> [EXCERPTED TEXT]:
Client relationship succession planning is a top concern among law firm leaders. Citibank's 2019 Client Advisory devoted a section to this topic. Firms of all stripes frequently develop goals in their strategic plans to facilitate more effective client relationship transitions.  However, according to the results of an insightful survey by the Attorneys' Liability Assurance Society (ALAS) released to its member firms last year, there is room for many firms to take a more formal and proactive approach to effectively transition client relationships across generations.

This yields an increasingly important opportunity in the current competitive landscape in which many clients are using fewer and fewer firms over time. Over the past 10 years, legal departments have decreased rather than increased their spending on outside counsel. Many high-performing firms are successfully growing the size of their client relationships of strategic importance, increasingly serving them across the firm's platform. And consistent with that trend, 60% of GCs say they send nearly all of their work to their top 10 firms, according to a 2018 CounselLink survey.

> [DATA SEGMENT]:
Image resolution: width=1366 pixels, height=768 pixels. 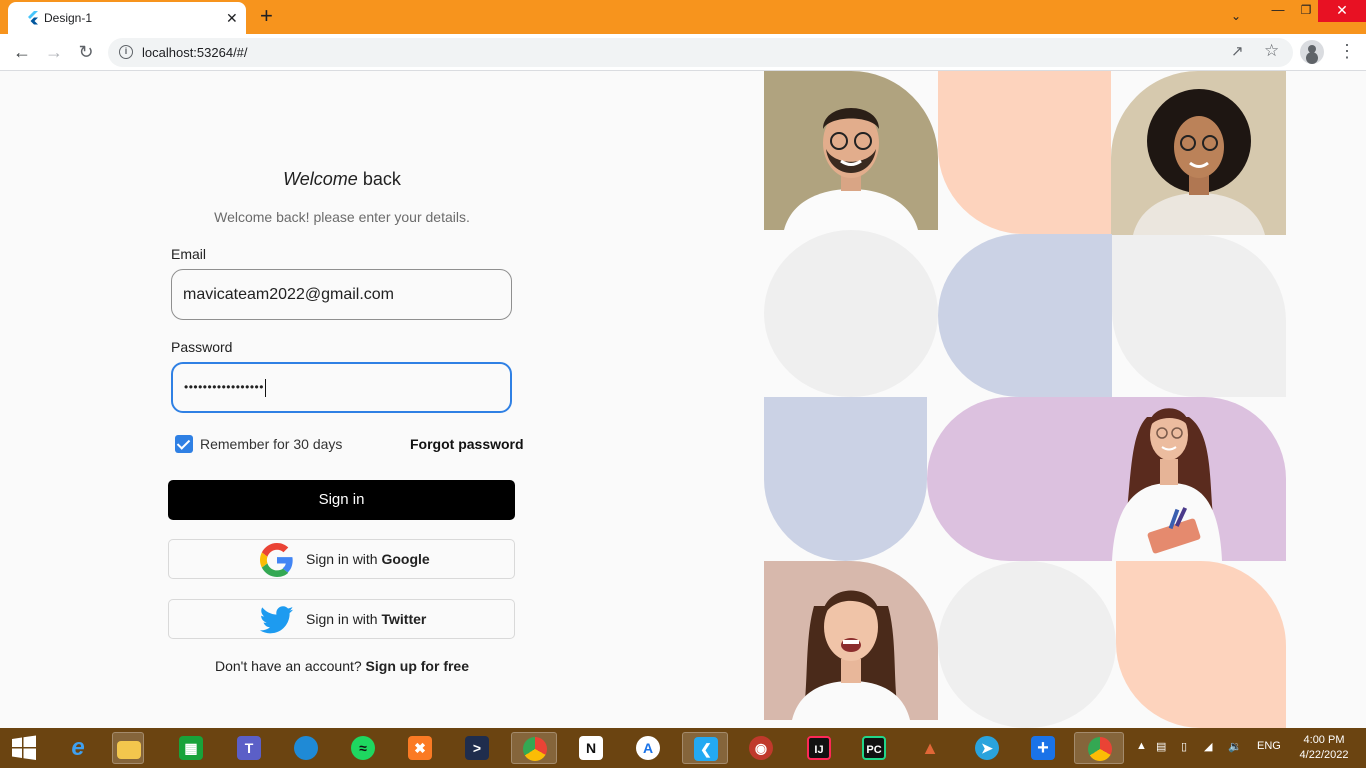 What do you see at coordinates (1272, 51) in the screenshot?
I see `star-icon: ☆` at bounding box center [1272, 51].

> [ASSIGNED TASK 1]: In the passage on client relationship succession planning, change "firms" to "practices" and give everything from "This yields an" down to "2018 CounselLink survey." again.
> [ASSIGNED TASK 2]: Translate this sentence from the passage on client relationship succession planning into Spanish: "Over the past 10 years, legal departments have decreased rather than increased their spending on outside counsel."
> [ASSIGNED TASK 3]: Please carry the passage on client relationship succession planning on past its last sentence.
The material isn't needed for what comes next.

> [ANSWER AREA 1]:
This yields an increasingly important opportunity in the current competitive landscape in which many clients are using fewer and fewer practices over time. Over the past 10 years, legal departments have decreased rather than increased their spending on outside counsel. Many high-performing practices are successfully growing the size of their client relationships of strategic importance, increasingly serving them across the firm's platform. And consistent with that trend, 60% of GCs say they send nearly all of their work to their top 10 practices, according to a 2018 CounselLink survey.

> [ANSWER AREA 2]: En los últimos 10 años, los departamentos jurídicos han reducido, en lugar de aumentar, su gasto en asesoría jurídica externa.

> [ANSWER AREA 3]:
In other words, many law firms are competing to attract and retain client relationships that are increasingly larger pieces of a shrinking overall pie of client spending on outside law firms. In addition, traditional client relationships face four growing competitive forces that are taking market share away from Am Law 200 law firms and creating impediments to transitioning client relationships:

  1. Firms outside the Am Law 200 are capturing an increasing percentage of market share over time — this trend may accelerate in an economic downturn;
  2. Alternative legal service providers are winning discovery, due diligence and other work that traditional went to large law firms;
  3. Technology is increasingly handling tasks traditionally performed by junior lawyers, with many firms investing in new approaches that will help them compete more efficiently in a rate-pressured market; and
  4. The Big Four accounting firms are becoming a more significant competitive threat, particularly outside the U.S.

Many firms also struggle with internal factors that impede successful transitions. According to the ALAS survey, these include an “unwillingness to let go” on the part of relationship partners, a disconnect between compensation systems and effective client relationship transitions, fear of mortality, lack of appropriate successors, and communications challenges.